Screenshot grounding data:
= Beginning of Section =

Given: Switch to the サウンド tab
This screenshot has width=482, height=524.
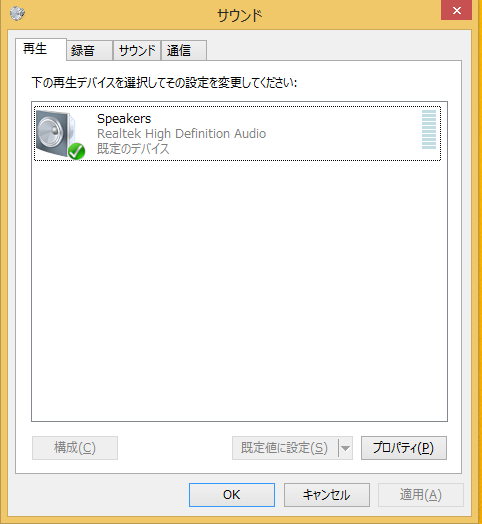Looking at the screenshot, I should [x=137, y=50].
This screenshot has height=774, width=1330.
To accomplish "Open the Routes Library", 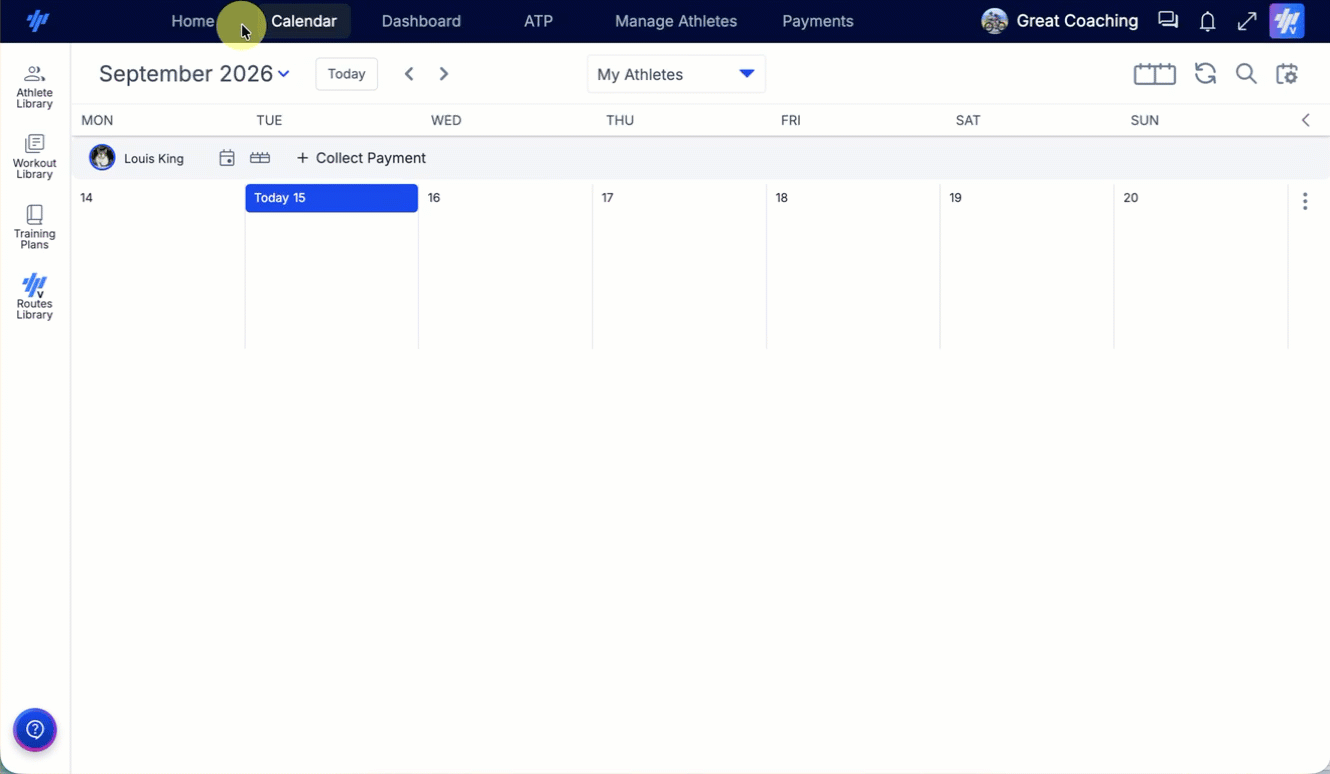I will [x=34, y=297].

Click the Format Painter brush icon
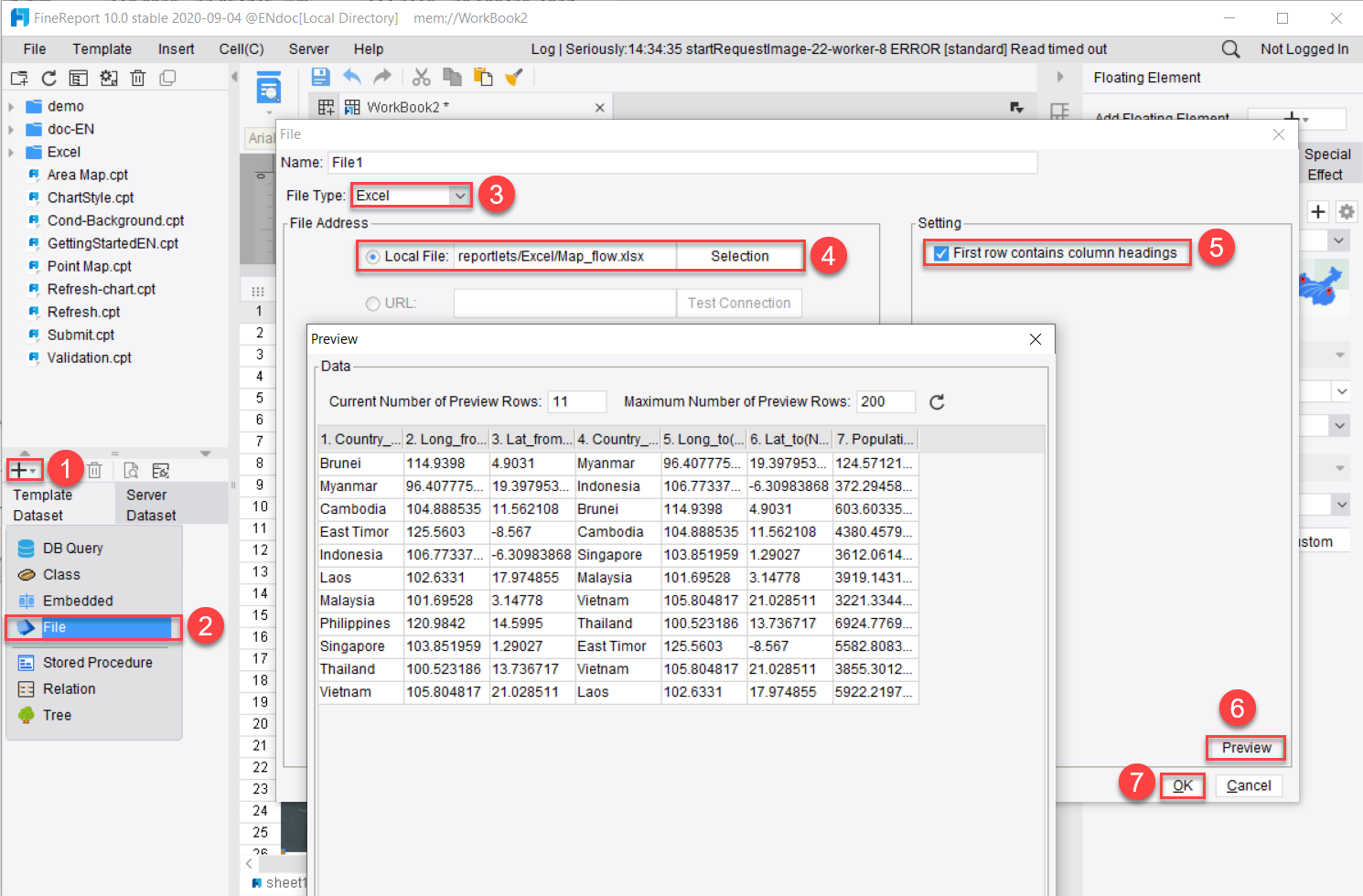click(x=514, y=77)
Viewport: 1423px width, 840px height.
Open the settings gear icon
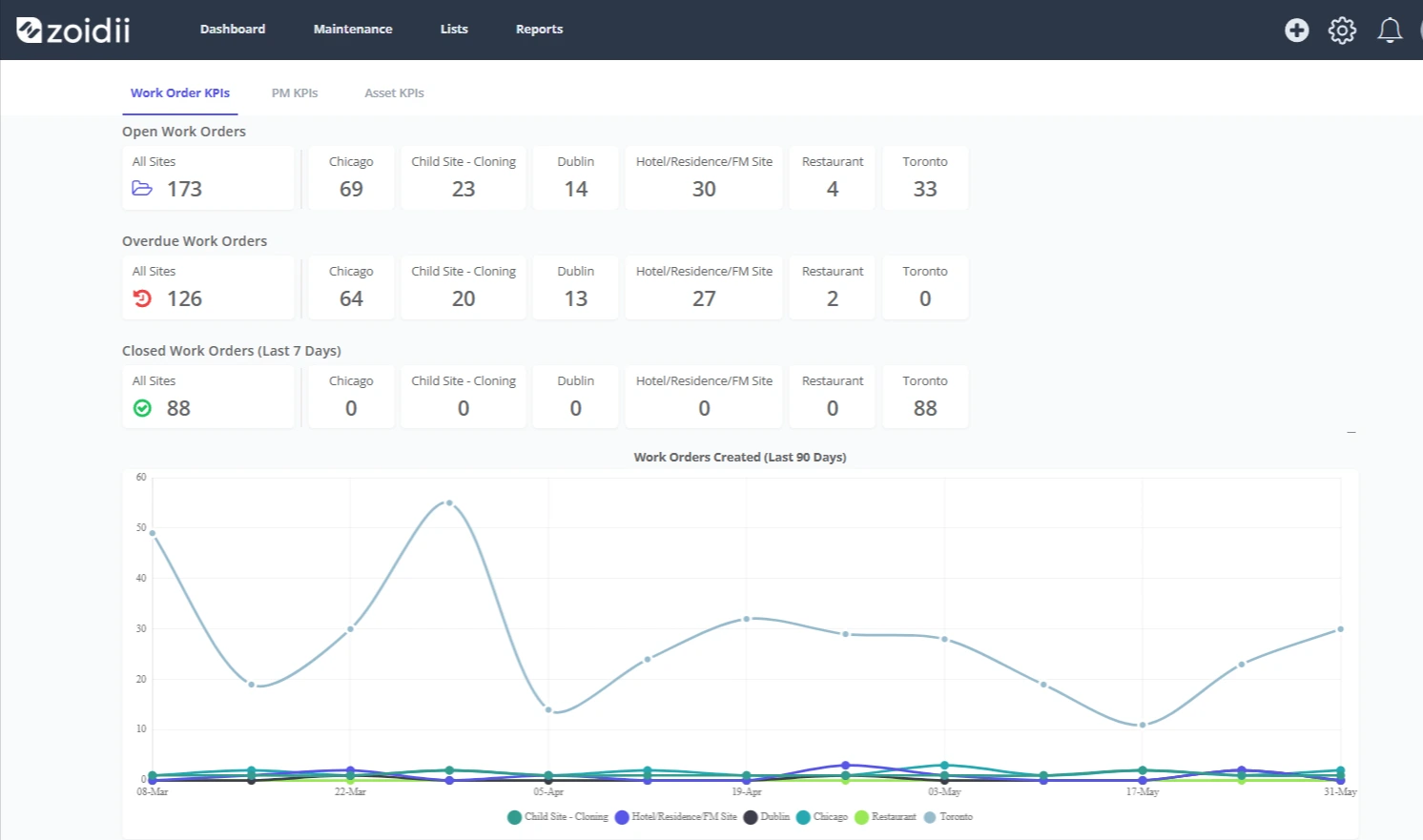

= End of Section =

**ABOUT THIS EXERCISE**: Once the pictures are set aside, what is needed is the lines from the line with "Click the Format Painter brush icon" through the end of the data, written out exactly and alone.

**ANSWER SECTION**:
Click the Format Painter brush icon
click(x=514, y=77)
Viewport: 1423px width, 840px height.
Open the settings gear icon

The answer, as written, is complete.